House prices rise 0.2% in June: Lloyds HPI Mortgage Finance Gazette

Img

House prices increased by 0.2% in June, following a 0.2% dip in May, according to the latest Lloyds house price index.

The latest index, formerly the Halifax house price index, shows that the average property price now stands at £299,330, compared to £298,812 in May.

Annual growth has risen slightly to 0.6% in June from 0.5% the month prior.

Northern Ireland continues to record the strongest annual house price growth in the UK. Average prices are up 7.4% over the past year to £229,000.

Scotland has the next highest annual growth, now at 3.9%, with an average price of £223,277.

In Wales, property price growth has strengthened again to 0.9% on annual basis, taking the typical home value to £231,142.

Meanwhile, in England stronger price growth remains concentrated in northern regions. The North East saw prices rise 2.8% over the year to £181,133, while the North West recorded annual growth of 2.4%, with the average property now costing £248,218.

By contrast, southern markets continue to see prices fall. The South East led declines, with prices down 2.0% year on year to £381,654, while London saw average values fall by 1.1% to £534,831.

Lloyds head of mortgages Amanda Bryden says: “Recent price trends continue to reflect wider economic uncertainty, including the impact of global events on inflation and interest rate expectations. While affordability remains stretched for many buyers, mortgage rates have eased from their recent highs, offering some encouragement to those considering a move.”

“While latest industry data shows the number of new mortgage approvals dropped in May, this wasn’t unexpected given the spike in rates seen earlier this year, and we’d expect to see activity recover assuming borrowing costs continue to fall.”

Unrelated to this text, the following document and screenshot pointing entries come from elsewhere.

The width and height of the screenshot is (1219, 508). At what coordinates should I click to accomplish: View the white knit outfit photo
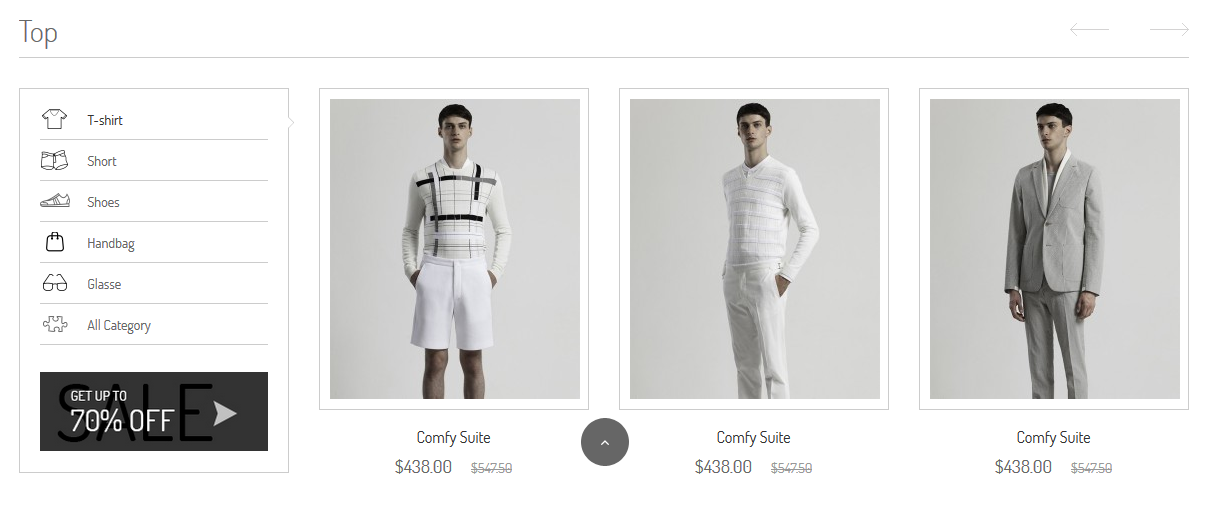(755, 249)
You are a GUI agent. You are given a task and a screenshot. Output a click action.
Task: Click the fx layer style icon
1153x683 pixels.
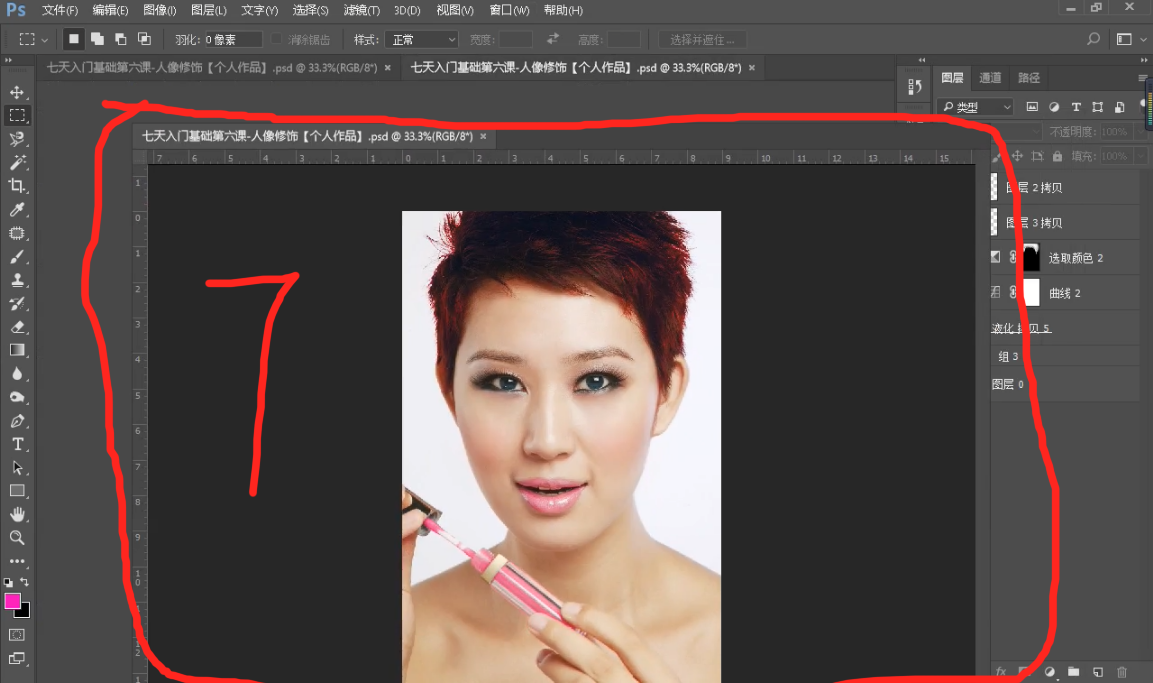[x=1000, y=671]
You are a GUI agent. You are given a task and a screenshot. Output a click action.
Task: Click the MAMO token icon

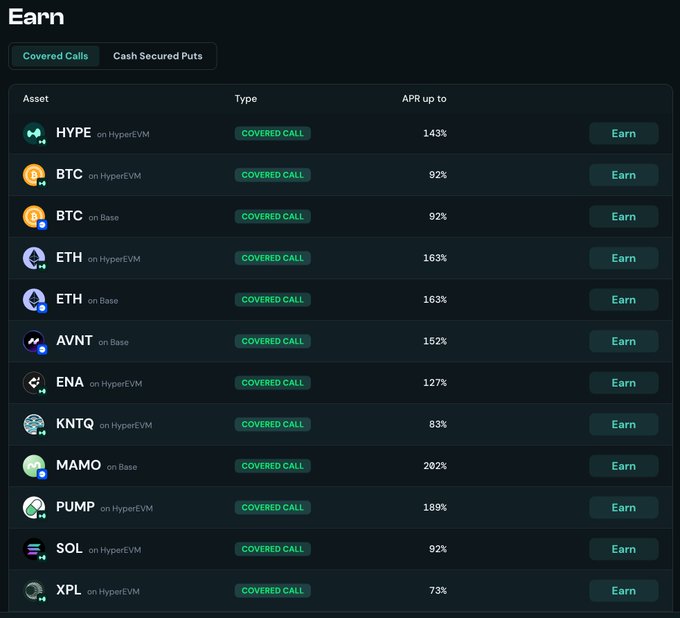point(34,466)
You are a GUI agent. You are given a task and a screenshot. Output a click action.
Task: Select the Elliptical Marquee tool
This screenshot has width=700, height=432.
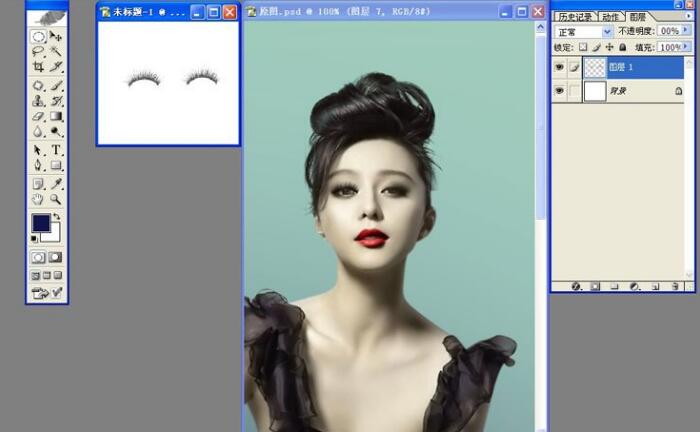point(38,36)
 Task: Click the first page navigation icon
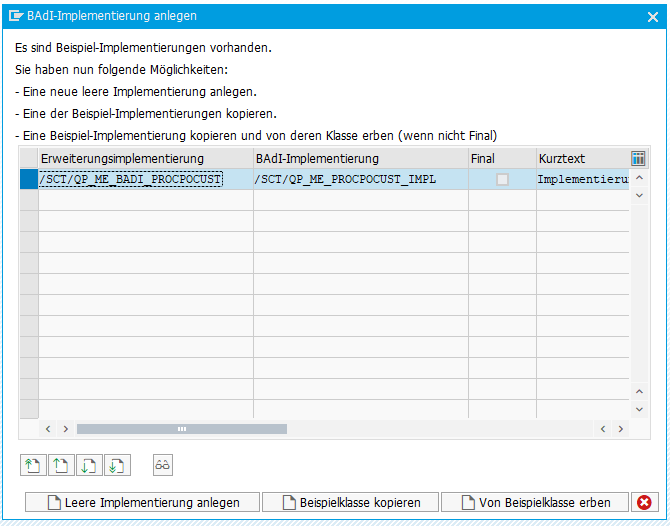(33, 465)
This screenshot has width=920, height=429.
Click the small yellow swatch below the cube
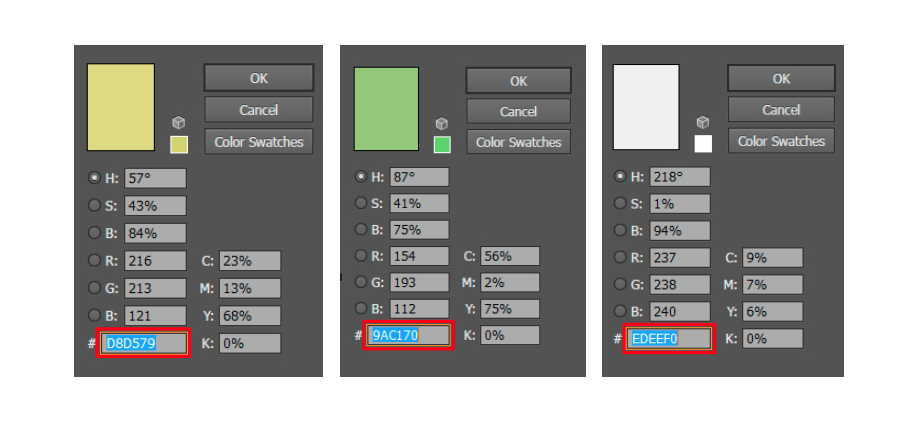[x=179, y=145]
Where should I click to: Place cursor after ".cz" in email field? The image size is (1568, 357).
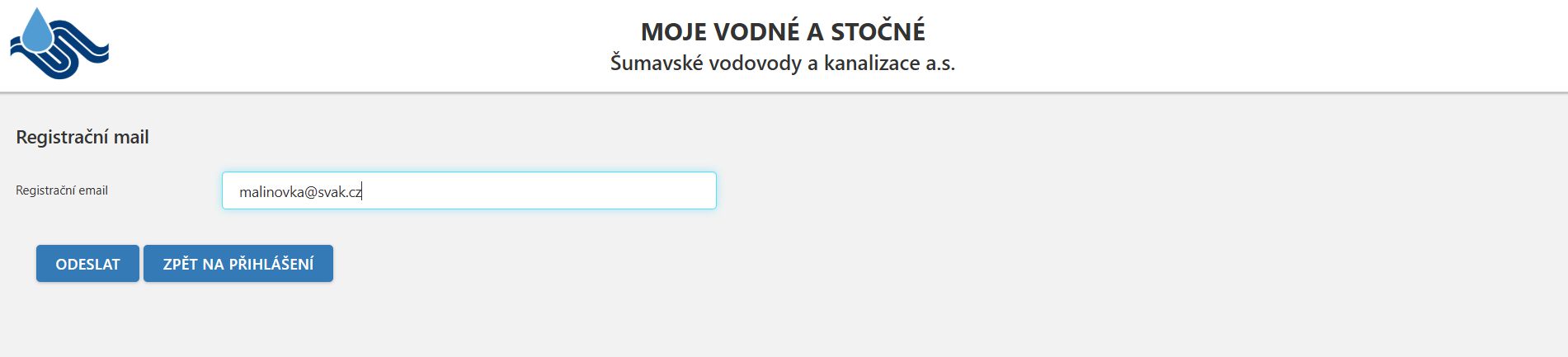[363, 192]
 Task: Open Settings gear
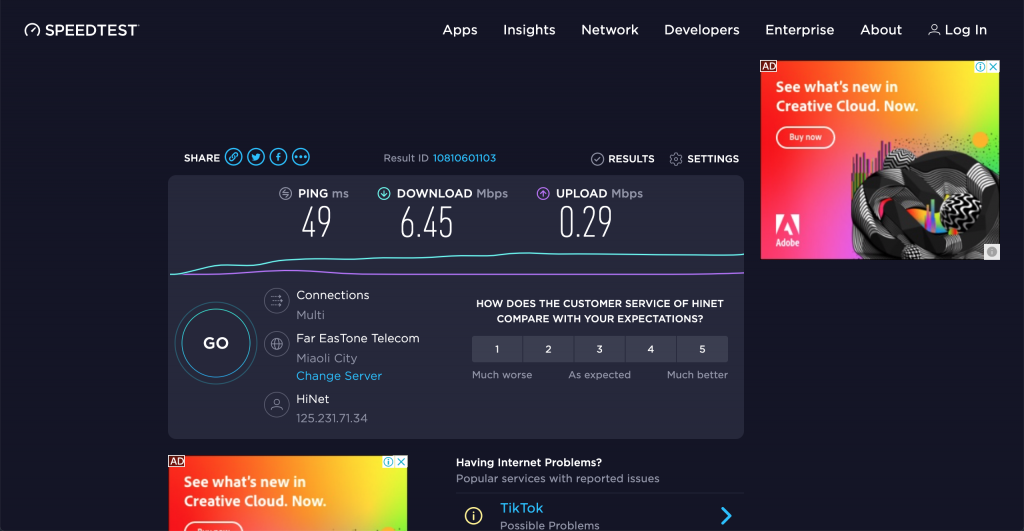pyautogui.click(x=676, y=159)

“For first-time buyers, annual price growth increased to +0.8% in June from +0.3% in May, with the average first-time buyer property now costing £240,433, suggesting demand remains resilient.”

“Looking ahead, we expect the housing market to continue moving at a measured pace. Lower borrowing costs should provide some support for demand, though affordability constraints remain an important factor. The outlook for house prices will depend largely on inflation continuing to ease and household confidence gradually improving.”

Also commenting on the latest figures, Quilter financial planner Ian Futcher states: “Mortgage rates have eased from the highs seen earlier this year as swap rates have stabilised and lenders compete for relatively limited business, but borrowing costs are still elevated and affordability is stretched for many households.”

“Recent lending and approvals data have shown buyers are being much more cautious, and it seems many are opting to hold off on making any big moves until they have more certainty around the path of interest rates.”

“There is also a risk that household finances get worse before they get better. While tensions in the Middle East have eased and the ceasefire has helped calm markets somewhat, many households are unlikely to feel the benefits immediately.”

“The energy price cap has risen by 13% this month, and higher energy and food bills will add to the squeeze. For prospective buyers, this will make affordability even more challenging, which could in turn weigh on house prices.”

MT Finance deputy chief executive Gareth Lewis comments: “The housing market urgently needs some government stimulus to encourage activity. Removing stamp duty would give a significant boost to the number of housing market transactions – after the deposit, stamp duty is the biggest outlay when buying a home.”

“It isn’t just a big hit for those at the lower end of the market but impacts buyers at every level. If you are moving up the ladder and looking at what you can afford to buy, the whacking great stamp duty cost is inevitably going to limit how far you can stretch yourself.”

“In terms of the land value tax that has been suggested as a replacement, an annual cost is something people would get used to over time whereas a one-off hit, like stamp duty, is much harder to budget for.”

OnTheMarket president Jason Tebb adds: “Those who need to move continue to buy and sell homes. Affordability concerns remain but easing mortgage rates are helping, as borrowers adapt to shifting market conditions.”

“Political uncertainty and challenging economic conditions continue to form a backdrop, but the resilience of the market and the needs-based buyers and sellers who have no choice but to proceed, is evident.”

“With average house prices edging upwards, buyers and sellers are adopting a pragmatic outlook and adjusting expectations. For those hoping to get on the ladder for the first time, this is a more encouraging market to work with, free from boom and bust, with prices which are not running away with themselves and pricing would-be buyers out further.”